Сдержанный смех старшеклассников приветствует наивного смельчака. Лицо Мити вытягивается в недоумении. Улыбается и сам Яшенька, и тогда столовая раскалывается от хохота. Но Яшенька моментально прячет улыбку. Натужно и грозно хмурится. Можно подумать, что на всем свете важнее его нет человека. Он резко бросает поверх ребячьих голов:
— Ти-ше! Ти-ше!
Расставив ноги ножницами, долго и возмущенно раскачивает головою. Губы его кривятся брезгливой улыбкой. Рисуясь перед собою и воспитанниками, Яшенька цедит сквозь зубы:
— Дурак! Деревенщина! Чурбан неотесанный! «Колача да чаю!» А может быть, вам, господин Кудряшов, булки сдобной хочется? Пирога с осетриной или с сагой? Впрочем, может быть, вы предпочитаете с вязигой?
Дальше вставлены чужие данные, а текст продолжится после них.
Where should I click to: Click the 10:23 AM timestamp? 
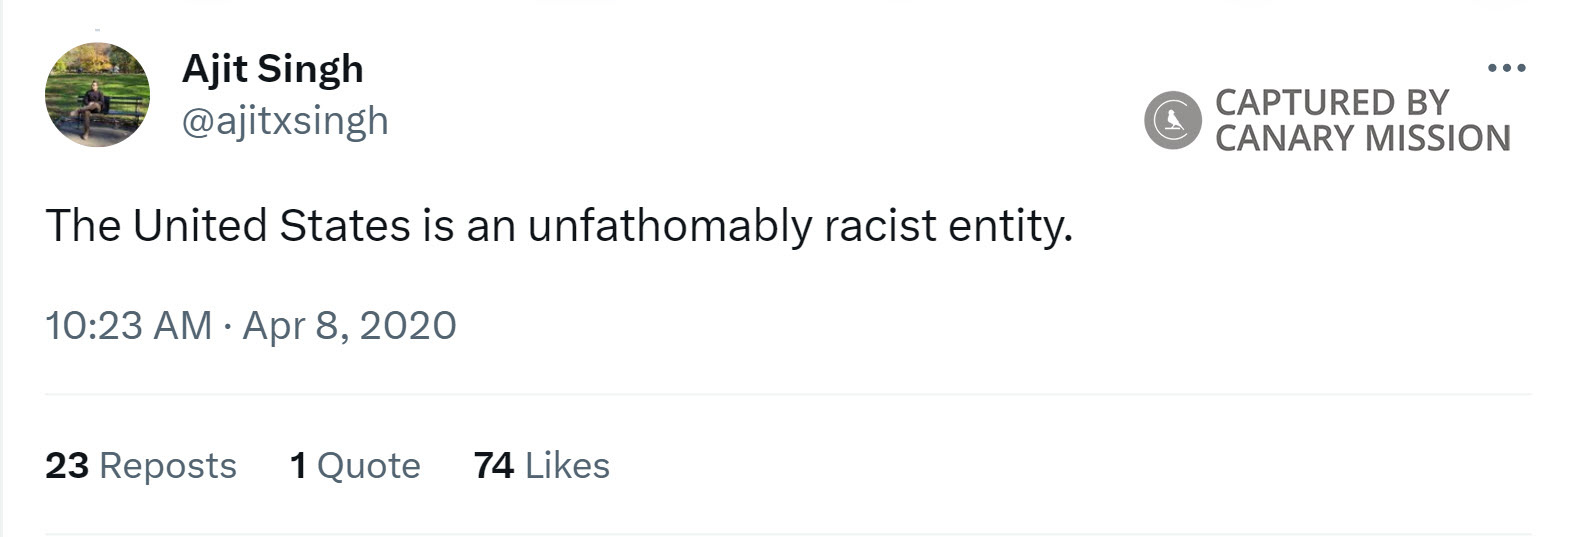coord(128,326)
Яшенька с силой и сладострастием тычет Кудряшова согнутым пальцем в темя:
— Запомни, балбес, раз и навсегда: ты не дома и приехал сюда не брюхо растить, а развивать и совершенствовать свой ум. Учиться!.. Полагается на человека: одна кружка чаю, порция хлеба и два куска сахару. Понял? Живот надо подобрать! Не у маменьки!
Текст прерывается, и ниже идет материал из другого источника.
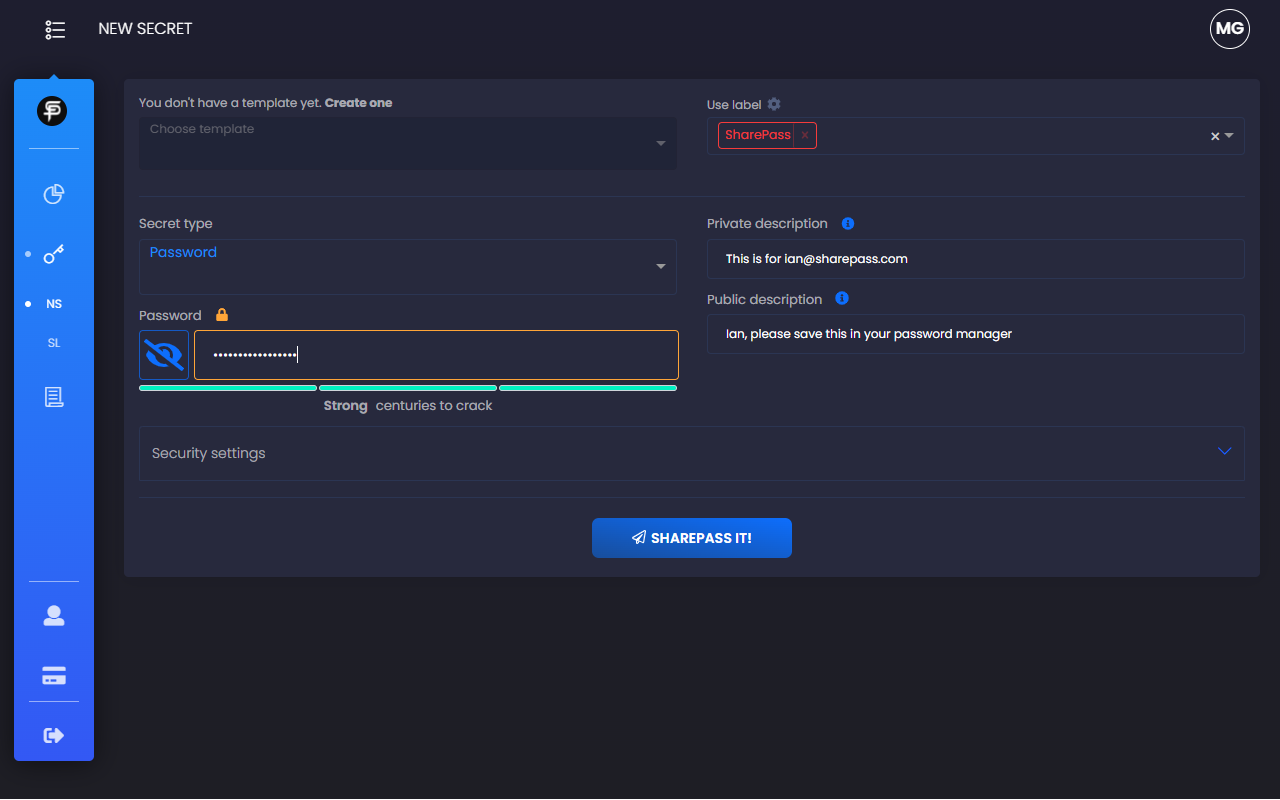This screenshot has width=1280, height=800.
Task: Expand the Security settings section
Action: pos(691,453)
Яшенька сам больше десяти лет развивал свой ум, сначала в духовном училище, затем — в семинарии. И теперь он в точности повторяет слова и жесты своих наставников, когда-то тыкавших его в темя тем же средним пальцем.
Сумерками ученики готовят уроки. Сидят за партами, как на утренних занятиях. Если ты даже выучил заданное, все равно сиди и таращись в учебник до девяти часов вечера, пока звонок не позовет тебя на ужин. В это время строго-настрого запрещено читать книги. Только учебники! Глаз надзирателя зорко следит за всеми. Лицо Яшеньки делается выспренне довольным, если в классе, как в улье, стоит ровный гул от зубрежки. Он горд от сознания, что готовит таких же людей, каким вышел он сам, сын бедной, сельской просвирни. Тексты священного писания о «бане пакебытия», о том, что «несть власти аще не от бога», доказательства бесчисленных и чудесных свойств бога — вездесущия, всемогущества, вечного его бытия, — «Камо пойду от духа твоего, от лица твоего, камо бегу?», — безвестные купцы и безыменные путешественники, бассейны вод и бочки с керосином из задач, герои человеческой истории, императоры, короли, диктаторы, военачальники, начиная с чудодея Иисуса Навина, криком остановившего солнце, и кончая отечественными Суворовым, чудесно подражавшим петуху, и Скобелевым, матерщинником и самодуром; острова и полуострова, заливы и проливы — Мадагаскар, Ява, Азорские, Берингов, Денежкин, Па-де-Кале, Ворона и Лисица, Лягушка и Вол из басен Крылова, наречия «крайне, втуне, вообще, прежде, вовсе и еще», а также все многочисленные слова на букву «ять», таблица умножения, певческие ноты и ключи, тропари и молитвы, — все это скачет и прыгает в воздухе, как в сказочной чехарде. Тоска и совершеннейшая бессмыслица! Даже Яшенька радуется, что его уже не принуждают учить все это и что он может выбросить навсегда весь этот хлам из своей головы. Ну, конечно, интереснее же читать порнографические романы, которыми он теперь увлекается по ночам.
После ужина молитва. Все расходятся по спальням.
Первый час в спальне надзирателя нет. Это неплохое время. День прошел. Меньше остается томиться в заключении до лета.